Uno de los que me escuchaban preguntó
-Padre, nunca me contó que salvó a un payo. ¿Cómo fue eso?
-Ocurrió hace mucho. La culpa la tuvo el perro. Vereis...

Encadenamos historias un par de horas. Desgraciadamente no tenía más remedio que irme o perdería el tren de vuelta, así que tuve que despedirme. Hubo abrazos y alguna promesa de hermandad, ya que nuestras familias se salvaron mutuamente durante la guerra. El anciano, se agarró a mi brazo
-Te acompaño un poco
-Gracias.
Salimos. El olor a lluvia era muy fuerte. Las nubes hacía la tarde parecer mucho más de noche de lo que era.
-Vamos al paseo de los tristes
Caminamos a su ritmo un rato en silencio. Su paso no era rápido, pero
era firme. Llegamos al puente.
-Hijo, contar historias siempre tiene un precio. Ahora somos familia.
-Me salió sola.
-Claro. Así salen. De pronto te queman la nuca, te saltan de dentro y te piden salir. Y a veces cuando van de camino te das cuenta que lo que viene, duele, y lo empujas muy adentro. Y es peor, porque te van quemando.

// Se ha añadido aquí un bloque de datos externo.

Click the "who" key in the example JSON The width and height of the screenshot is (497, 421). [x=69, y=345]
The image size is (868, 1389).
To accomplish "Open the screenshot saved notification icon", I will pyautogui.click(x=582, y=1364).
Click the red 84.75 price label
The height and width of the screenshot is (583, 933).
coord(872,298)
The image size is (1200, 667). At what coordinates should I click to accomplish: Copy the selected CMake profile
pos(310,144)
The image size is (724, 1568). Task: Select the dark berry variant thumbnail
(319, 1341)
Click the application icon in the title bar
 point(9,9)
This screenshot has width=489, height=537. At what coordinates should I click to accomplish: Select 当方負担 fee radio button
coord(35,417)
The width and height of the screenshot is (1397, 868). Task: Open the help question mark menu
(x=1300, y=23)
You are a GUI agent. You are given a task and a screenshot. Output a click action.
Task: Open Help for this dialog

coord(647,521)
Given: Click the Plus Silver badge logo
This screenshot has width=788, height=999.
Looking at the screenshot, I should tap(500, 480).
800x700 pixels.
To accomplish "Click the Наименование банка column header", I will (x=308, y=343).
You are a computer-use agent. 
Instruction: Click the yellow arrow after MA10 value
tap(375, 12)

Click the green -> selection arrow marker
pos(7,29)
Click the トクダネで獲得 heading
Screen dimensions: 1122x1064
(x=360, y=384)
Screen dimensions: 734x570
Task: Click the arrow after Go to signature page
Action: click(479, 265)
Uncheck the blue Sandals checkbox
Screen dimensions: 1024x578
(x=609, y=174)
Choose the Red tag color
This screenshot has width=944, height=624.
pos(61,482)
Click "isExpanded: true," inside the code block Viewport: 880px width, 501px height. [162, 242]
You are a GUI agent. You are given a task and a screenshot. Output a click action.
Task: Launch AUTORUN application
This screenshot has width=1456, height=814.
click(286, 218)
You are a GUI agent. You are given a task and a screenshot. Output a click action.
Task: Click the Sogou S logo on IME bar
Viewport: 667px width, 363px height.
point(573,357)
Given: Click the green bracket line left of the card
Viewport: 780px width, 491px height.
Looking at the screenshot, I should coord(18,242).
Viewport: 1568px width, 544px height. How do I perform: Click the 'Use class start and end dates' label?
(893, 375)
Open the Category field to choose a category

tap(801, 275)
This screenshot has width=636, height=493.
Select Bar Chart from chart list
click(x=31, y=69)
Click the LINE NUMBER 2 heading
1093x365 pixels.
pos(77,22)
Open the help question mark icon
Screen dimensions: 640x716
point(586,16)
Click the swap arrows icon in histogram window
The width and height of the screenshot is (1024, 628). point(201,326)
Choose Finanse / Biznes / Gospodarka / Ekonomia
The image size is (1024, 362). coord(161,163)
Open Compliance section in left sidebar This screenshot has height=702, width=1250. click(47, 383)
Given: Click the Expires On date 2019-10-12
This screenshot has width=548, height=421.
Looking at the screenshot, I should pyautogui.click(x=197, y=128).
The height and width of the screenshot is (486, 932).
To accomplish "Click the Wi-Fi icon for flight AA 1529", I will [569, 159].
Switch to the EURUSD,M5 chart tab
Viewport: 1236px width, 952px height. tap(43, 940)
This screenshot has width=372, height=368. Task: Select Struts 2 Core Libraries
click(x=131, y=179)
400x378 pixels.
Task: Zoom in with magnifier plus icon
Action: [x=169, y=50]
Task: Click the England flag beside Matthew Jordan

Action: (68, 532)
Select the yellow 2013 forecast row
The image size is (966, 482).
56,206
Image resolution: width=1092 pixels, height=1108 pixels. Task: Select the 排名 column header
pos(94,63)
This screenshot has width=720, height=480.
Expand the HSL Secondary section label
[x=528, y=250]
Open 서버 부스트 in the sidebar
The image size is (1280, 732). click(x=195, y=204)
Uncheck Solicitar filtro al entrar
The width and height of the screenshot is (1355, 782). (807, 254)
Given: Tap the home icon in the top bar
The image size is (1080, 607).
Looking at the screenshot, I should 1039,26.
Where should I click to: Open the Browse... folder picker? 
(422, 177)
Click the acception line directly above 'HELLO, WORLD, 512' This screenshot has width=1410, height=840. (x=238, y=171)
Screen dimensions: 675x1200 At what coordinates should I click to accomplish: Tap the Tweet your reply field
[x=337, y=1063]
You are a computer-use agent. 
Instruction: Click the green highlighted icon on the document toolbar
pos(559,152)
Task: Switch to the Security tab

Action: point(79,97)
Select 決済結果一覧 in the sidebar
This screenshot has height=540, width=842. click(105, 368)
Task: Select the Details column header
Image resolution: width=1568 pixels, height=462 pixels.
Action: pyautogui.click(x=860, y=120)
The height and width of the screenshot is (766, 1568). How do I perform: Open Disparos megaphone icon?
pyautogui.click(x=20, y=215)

Tu cuéntalas siempre, aunque sea a un árbol o a un perro. Si tienes miedo de lo que cuentas, escríbelas en el suelo y vete despues. Pero cuentalas.
-Lo intentaré. Muchas gracias.
-Nada. Yo mismo hubiera acabado aplastado en tu cabezota si no te hubiera llamado. ¿O es que crees que no me hubieras visto y hubieras imaginado mil cosas sobre mi?
-Puede.
-Si. Ahora, ¿me devuelves las llaves?
Me reí.
-La próxima vez que venga a Granada traeré unas llaves que darle.
-Perfecto. Y llévate esto.- Se quitó un gastado anillo.- Un día deberías dárselo a un hijo tuyo, para que quiera venir a Granada a buscar a su familia inventada.- Sonreía.-Y no digas que no. A veces hay que poner en el mundo un poco de realidad inventada para facilitarnos el trabajo. Hacerles dudar de donde empieza lo que inventas y donde acaba lo que ven. ¿Contarás
esta conversación?
-Puede.
-¿Y no te inventarás algo?
-Seguro.
-Bien. Y sobre todo, saca todas las historias que guardas ahí dentro.
Me dio un cachete cariñoso y se empezó a ir. Se paró un momento
-Tu abuelo era un buen hombre.
Guiñó el ojo, y se fue riendo. Me dejó esa extraña sensación cuando descubres que el mundo está poblado de vidas desconocidas que desde antes de tu llegar se han ido desplegando, y que a veces por azar se cruzan contigo para nunca más volver a aparecer. Historias simultaneas a la tuya, contradictorias a veces. Pensé que quizás nunca más volvería a ver a ese hombre, y bajé lentamente el Darro viendo a los patos pasear por la orilla, sintiendo la lluvia caer de nuevo sobre mi, a ratos salada.



3 comentarios:

Chiki dijo...

Ay, el gitano. Voy a buscar el mío y, si me dejas, te lo pego por aquí.

Besos
Chiki

Daniel dijo...

Claro :-)

Y si no lo encuentras, siempre nos quedará el carrefour :-DDD

Fontana dijo...

La verdad es que las llaves eran mías, Dani. Tienes que devolvérmelas, aunque te quede un poco lejos.